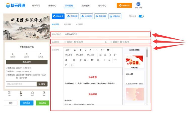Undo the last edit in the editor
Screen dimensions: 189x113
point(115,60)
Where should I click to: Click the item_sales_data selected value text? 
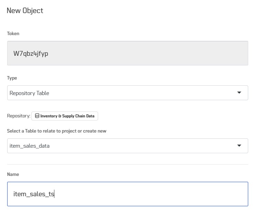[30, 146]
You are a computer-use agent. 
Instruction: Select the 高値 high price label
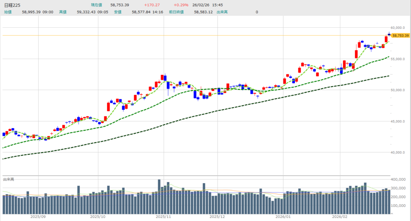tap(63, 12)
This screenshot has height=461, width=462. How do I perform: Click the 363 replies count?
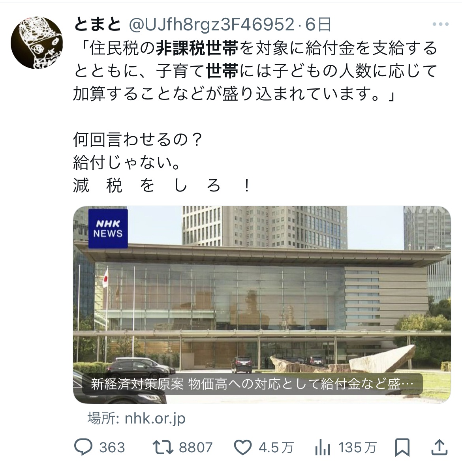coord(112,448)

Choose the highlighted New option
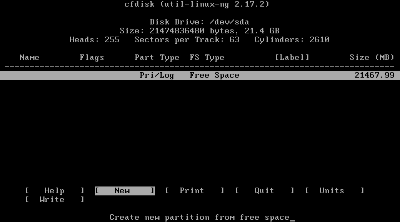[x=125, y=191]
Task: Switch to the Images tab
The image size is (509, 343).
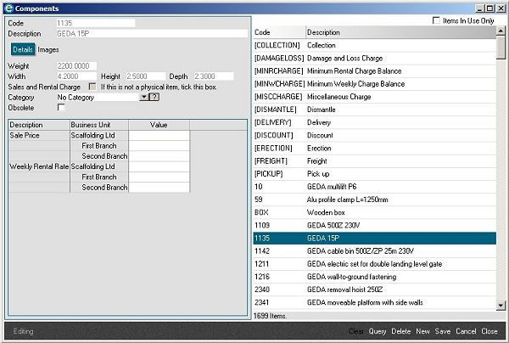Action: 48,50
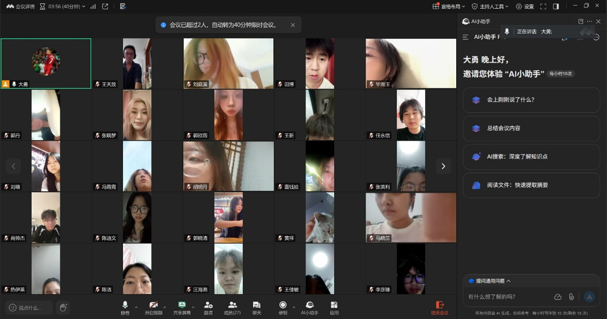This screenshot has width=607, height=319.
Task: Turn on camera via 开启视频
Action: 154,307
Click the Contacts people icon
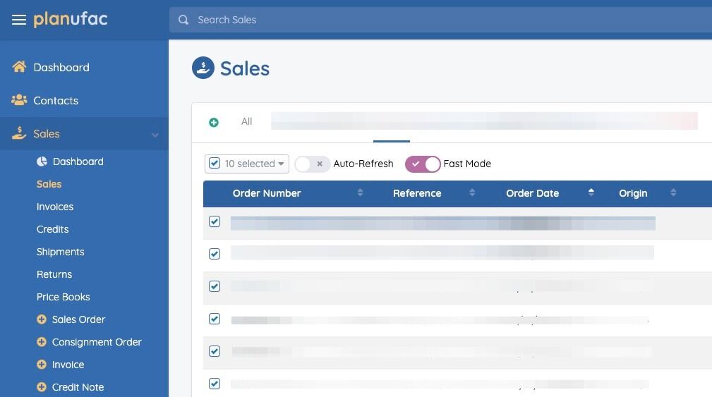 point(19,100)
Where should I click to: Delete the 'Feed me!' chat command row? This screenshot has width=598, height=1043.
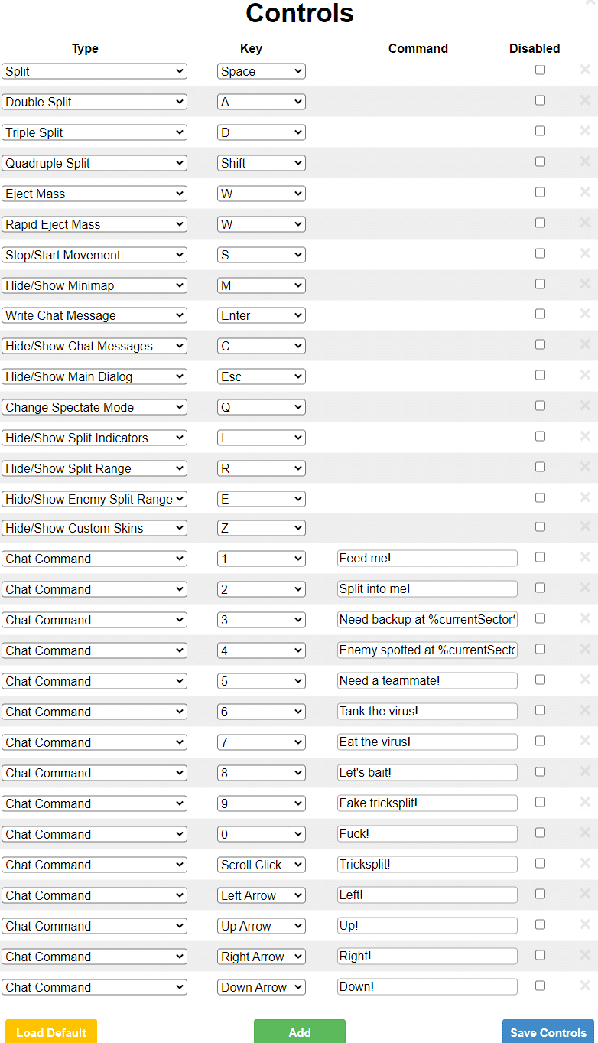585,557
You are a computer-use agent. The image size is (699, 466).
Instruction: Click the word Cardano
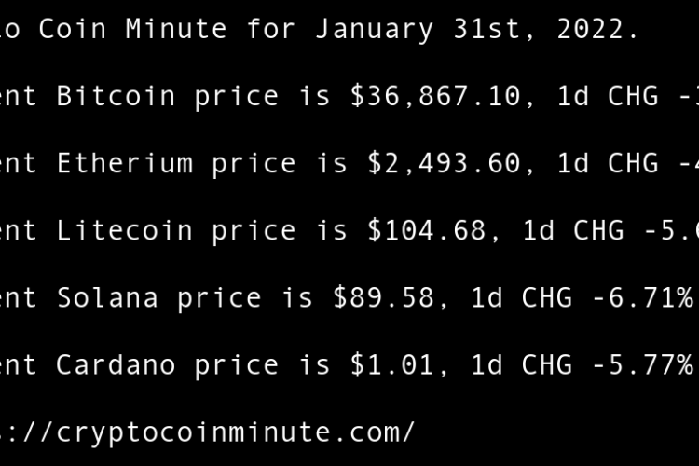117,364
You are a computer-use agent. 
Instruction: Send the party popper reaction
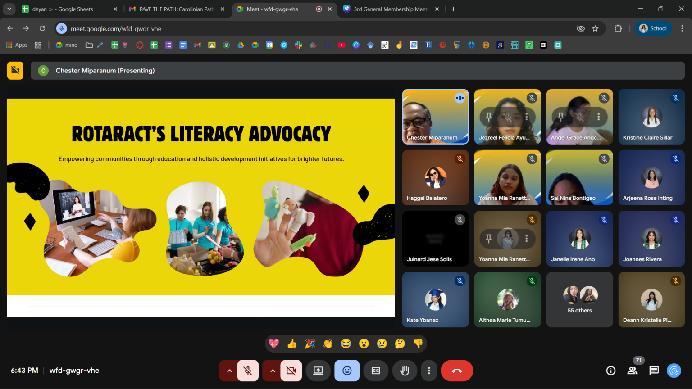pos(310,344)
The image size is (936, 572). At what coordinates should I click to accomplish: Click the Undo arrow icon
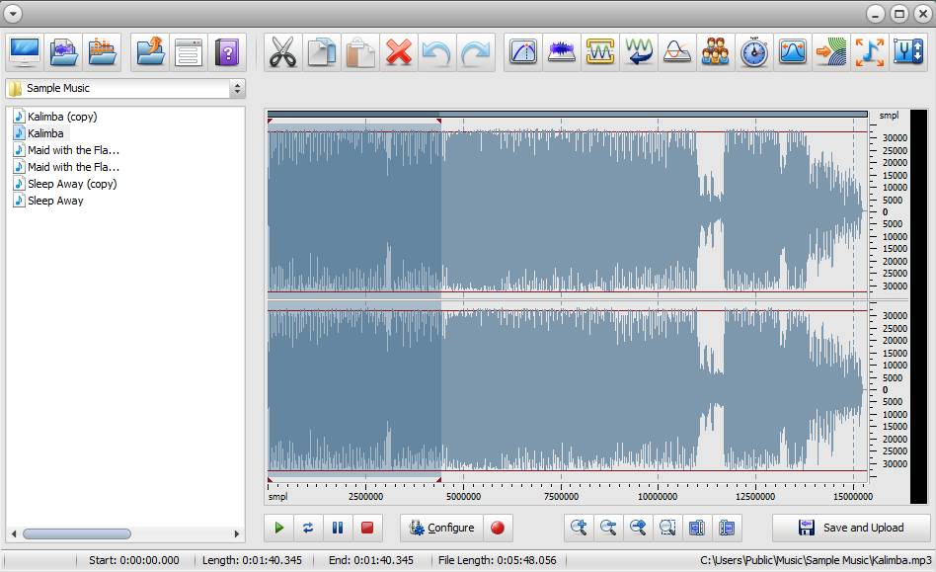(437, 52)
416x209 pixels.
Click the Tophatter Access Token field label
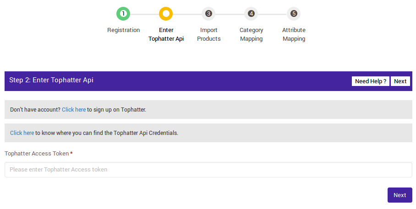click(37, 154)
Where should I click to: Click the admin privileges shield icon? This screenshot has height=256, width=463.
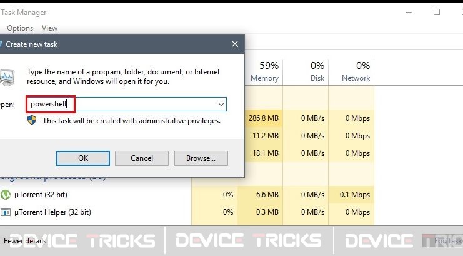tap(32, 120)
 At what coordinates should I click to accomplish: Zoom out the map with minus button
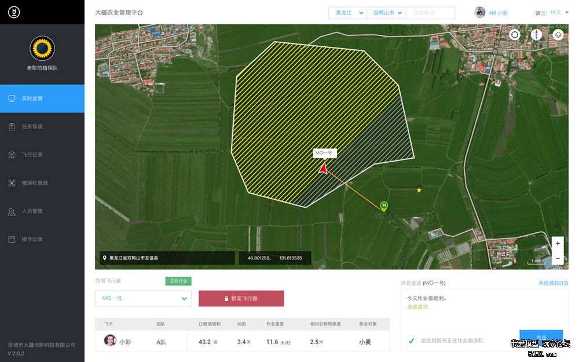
* * *
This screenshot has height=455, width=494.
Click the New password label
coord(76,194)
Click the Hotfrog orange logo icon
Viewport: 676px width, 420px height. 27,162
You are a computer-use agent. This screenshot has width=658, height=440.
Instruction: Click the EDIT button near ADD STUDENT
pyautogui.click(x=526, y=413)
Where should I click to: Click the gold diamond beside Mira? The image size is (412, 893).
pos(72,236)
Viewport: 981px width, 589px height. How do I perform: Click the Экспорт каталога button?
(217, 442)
* * *
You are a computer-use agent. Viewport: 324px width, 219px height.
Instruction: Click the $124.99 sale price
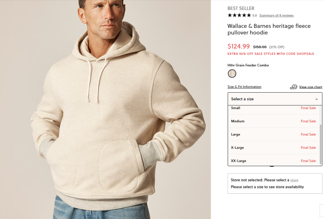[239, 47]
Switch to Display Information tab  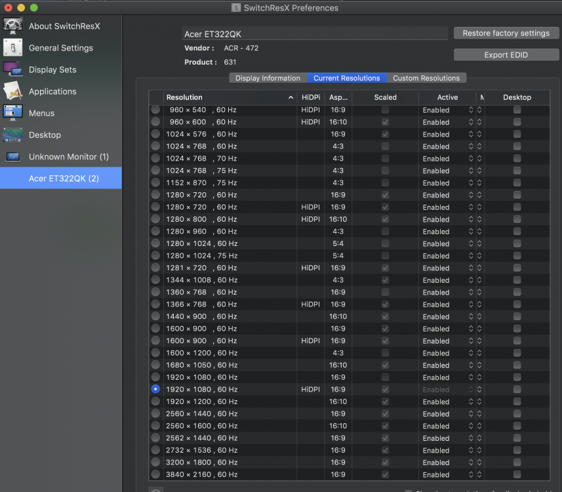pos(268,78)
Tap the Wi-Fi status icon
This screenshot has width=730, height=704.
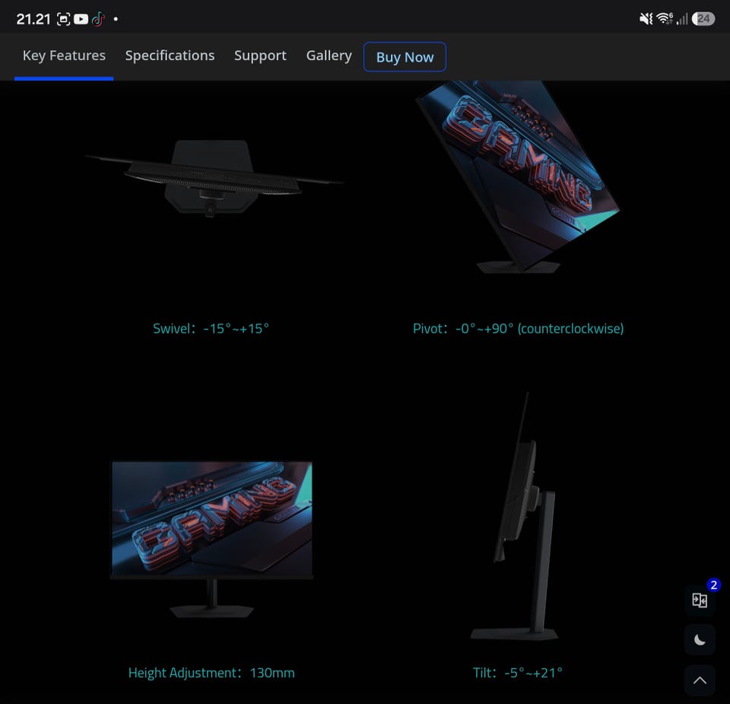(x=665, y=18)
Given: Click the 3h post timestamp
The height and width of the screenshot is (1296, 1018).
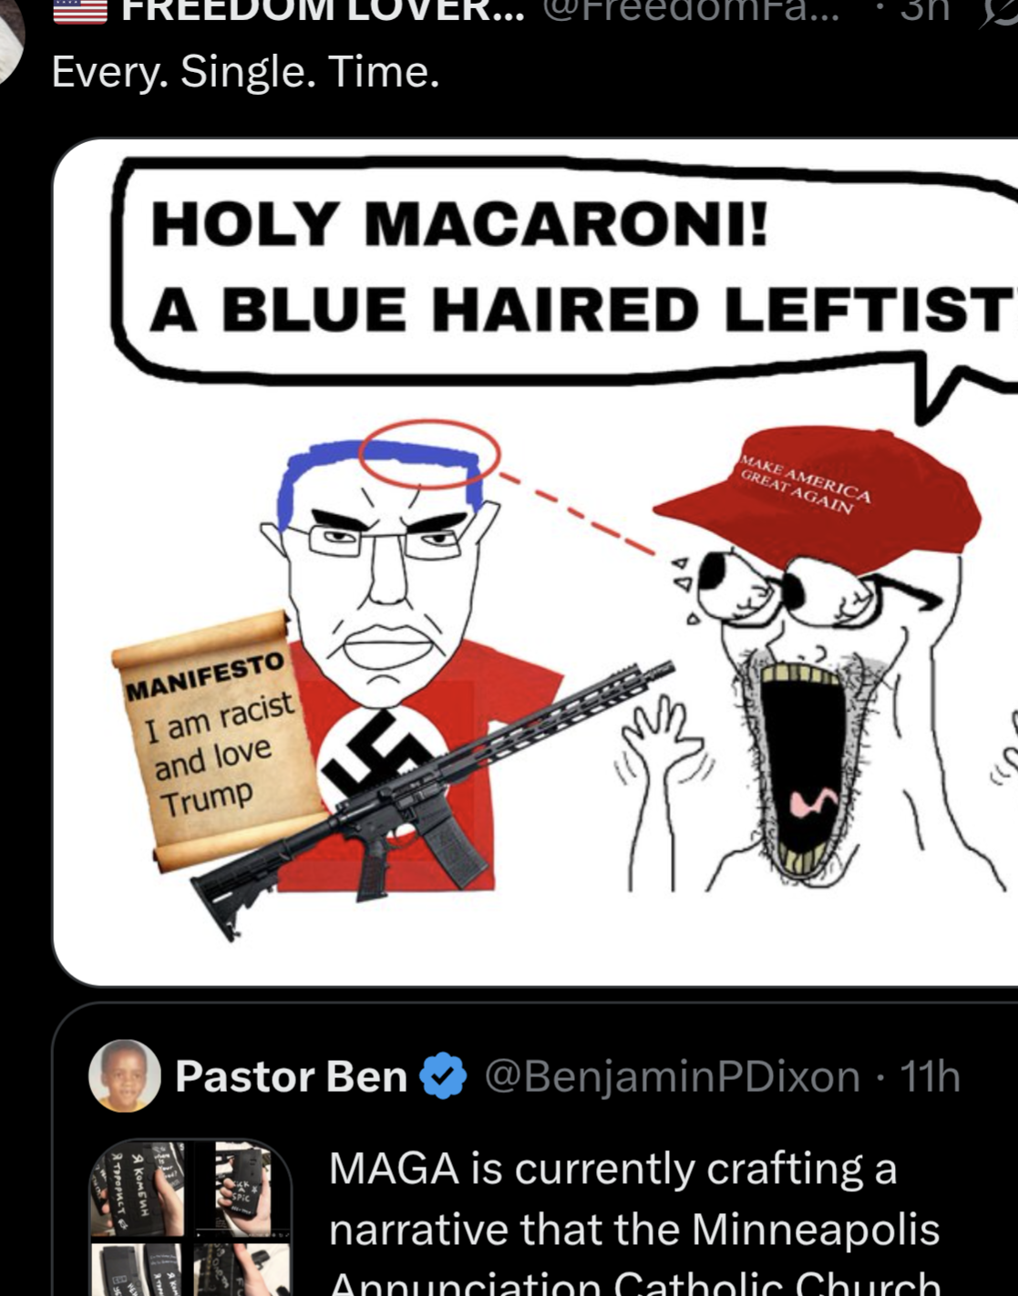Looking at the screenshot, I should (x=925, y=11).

Problem details: Using the data above, which lines fall from the one with "Where should I click to: Click the admin" through the one with "At what coordinates should I click to accomplish: Zoom"? Repeat them exactly, ends included, minus any pictures.

Solution below:
Where should I click to: Click the admin privileges shield icon? This screenshot has height=256, width=463.
tap(32, 120)
 At what coordinates should I click to accomplish: Zoom out the map with minus button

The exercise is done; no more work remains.